Oceana found seafood fraud everywhere it tested, including mislabeling rates of 52% in Southern California, 49% in Austin and Houston, 48% in Boston (including testing by The Boston Globe), 39% in New York City, 38% in Northern California and South Florida, 36% in Denver, 35% in Kansas City (MO/KS), 32% in Chicago, 26% in Washington, D.C., 21% in Portland (OR) and 18 percent in Seattle.

Oceana’s study targeted fish with regional significance as well as those found to be frequently mislabeled in previous studies such as red snapper, cod, tuna and wild salmon. Of the most commonly collected types of fish, snapper and tuna had the highest mislabeling rates across the country at 87 and 59%, respectively. While 44% of all the retail outlets visited sold mislabeled fish, sushi venues had the worst level of mislabeling at 74%, followed by other restaurants at 38% and then grocery stores at 18%.
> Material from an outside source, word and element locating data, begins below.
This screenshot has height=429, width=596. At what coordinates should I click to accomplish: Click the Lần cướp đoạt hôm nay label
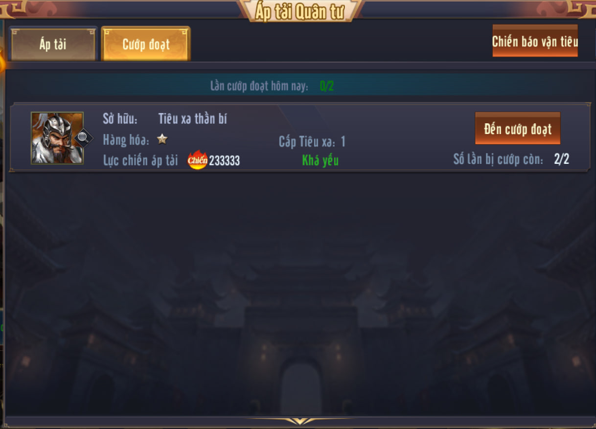tap(259, 87)
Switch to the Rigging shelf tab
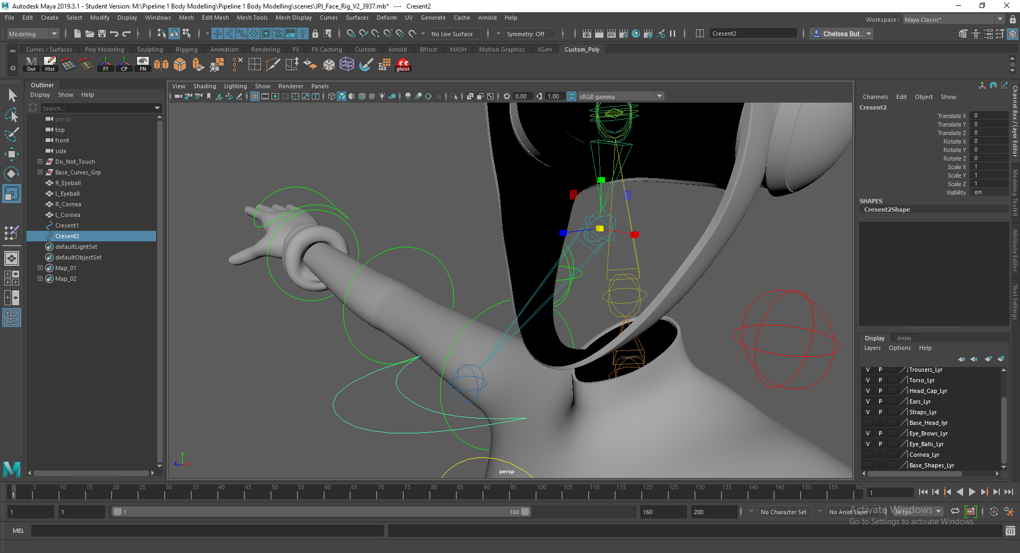Image resolution: width=1020 pixels, height=553 pixels. pos(186,49)
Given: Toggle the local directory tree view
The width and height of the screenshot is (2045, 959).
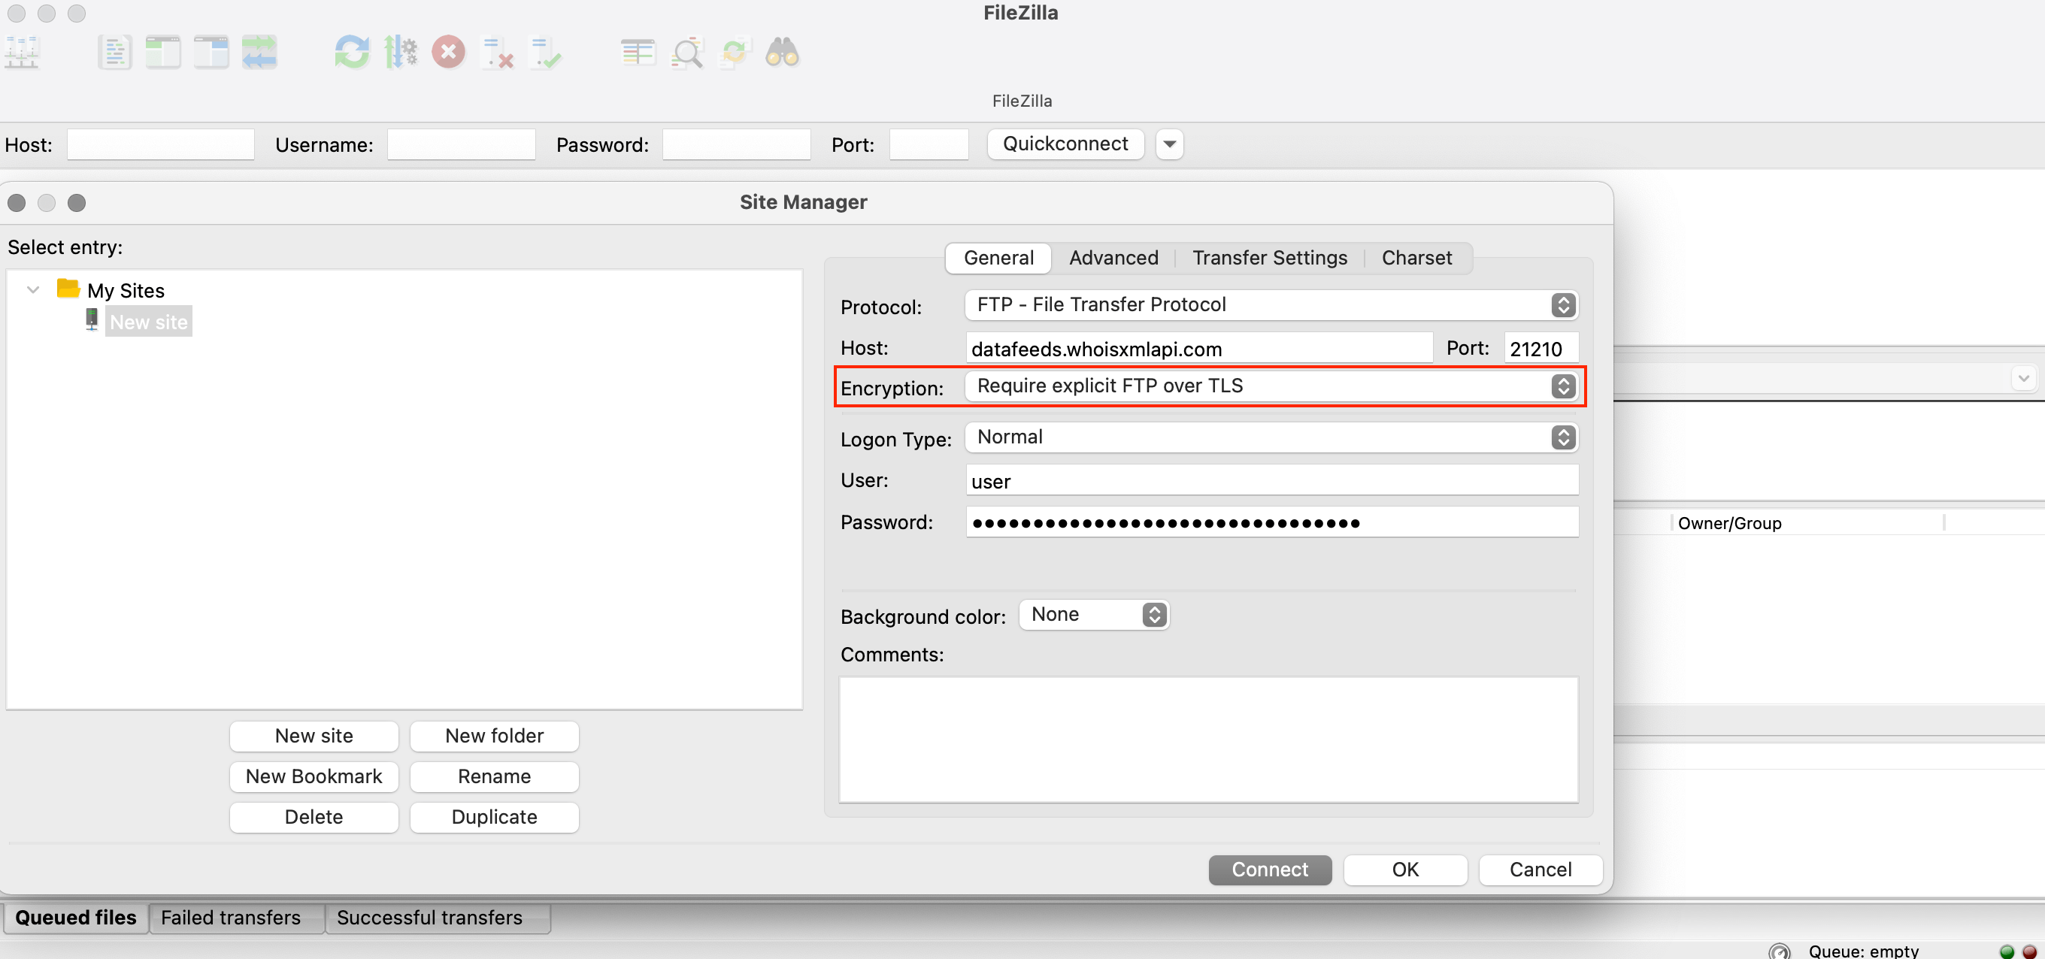Looking at the screenshot, I should (x=163, y=52).
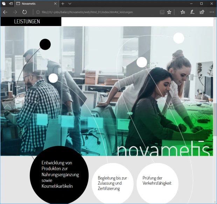Viewport: 217px width, 204px height.
Task: Show tabs you've set aside
Action: (x=4, y=4)
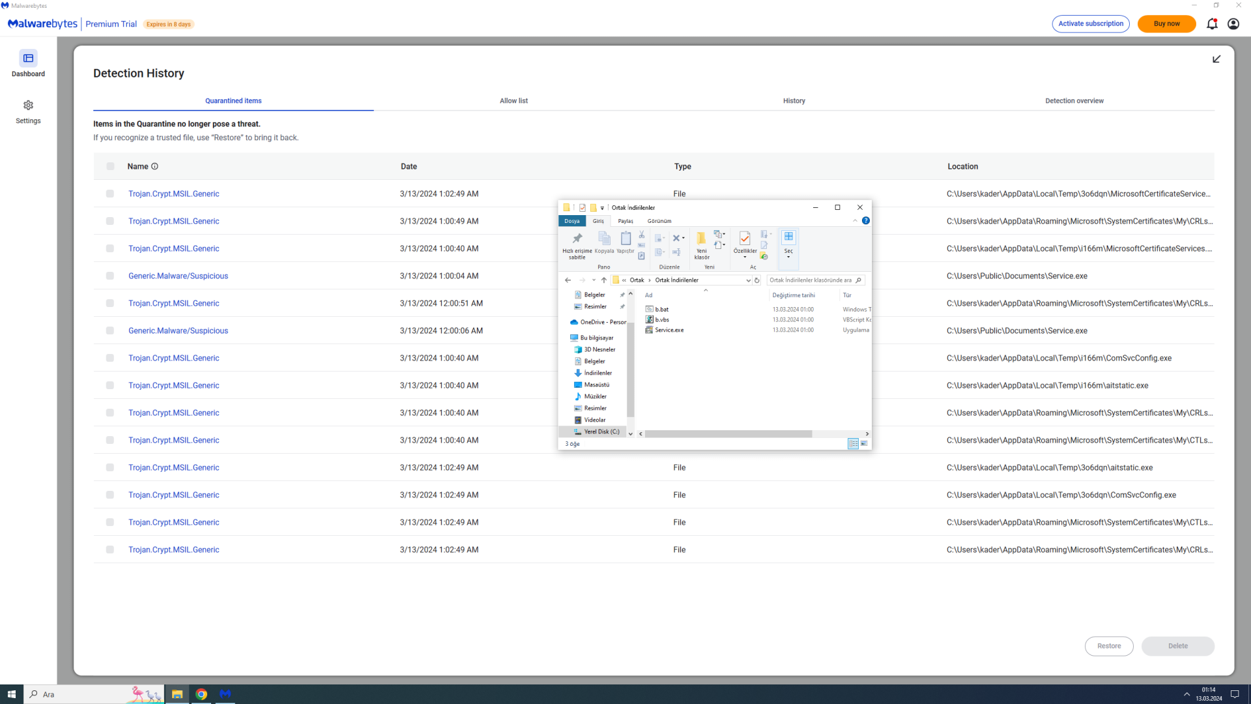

“Some of the fish substitutions we found are just disturbing,” says Dr. Kimberly Warner, report author and senior scientist at Oceana. “Apart from being cheated, many consumers are being denied the right to choose fish wisely based on health or conservations concerns.”
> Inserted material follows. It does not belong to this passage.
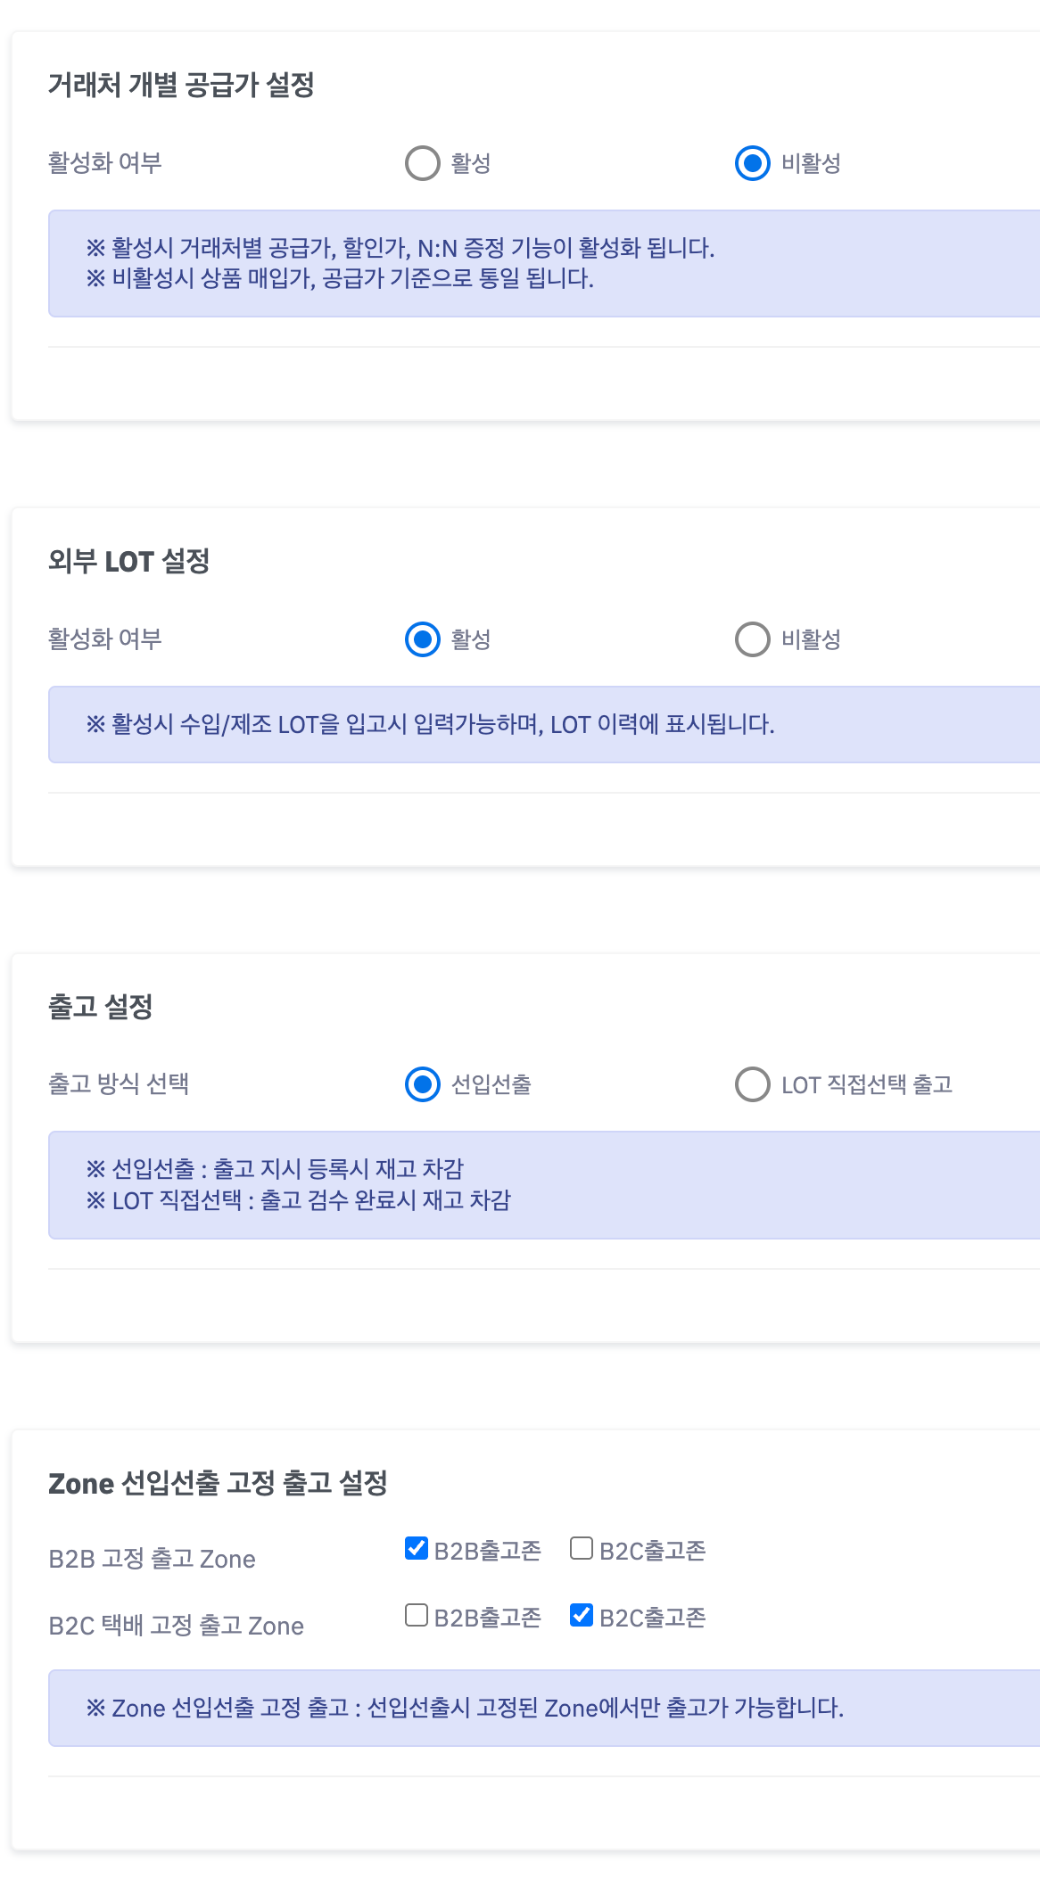The image size is (1040, 1878).
Task: Click the B2C 택배 고정 출고 Zone label
Action: point(177,1626)
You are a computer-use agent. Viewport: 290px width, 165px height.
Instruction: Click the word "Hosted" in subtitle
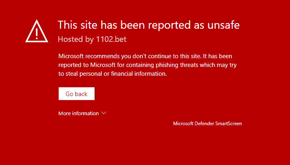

Among the report’s other key findings include:

  • Mislabeling was found in 27 of the 46 fish types tested (59%).
  • Only seven of the 120 red snapper samples collected nationwide were actually red snapper.
  • Between one-fifth to more than one-third of the halibut, grouper, cod and Chilean seabass samples were mislabeled.
  • 84% of the white tuna samples were actually escolar, a species that can cause serious digestive issues for some individuals who eat more than a few ounces.
  • Fish on the FDA’s “DO NOT EAT” list for sensitive groups such as pregnant women and children because of their high mercury content were sold to customers who had ordered safer fish: tilefish sold as red snapper and halibut in New York City and king mackerel sold as grouper in South Florida.
  • Cheaper farmed fish were substituted for wild fish: pangasius sold as grouper, sole, and cod, tilapia sold as red snapper and Atlantic farmed salmon sold as wild or king salmon.
  • Overfished and vulnerable species were substituted for more sustainable catch: Atlantic halibut sold as Pacific halibut and speckled hind sold as red grouper.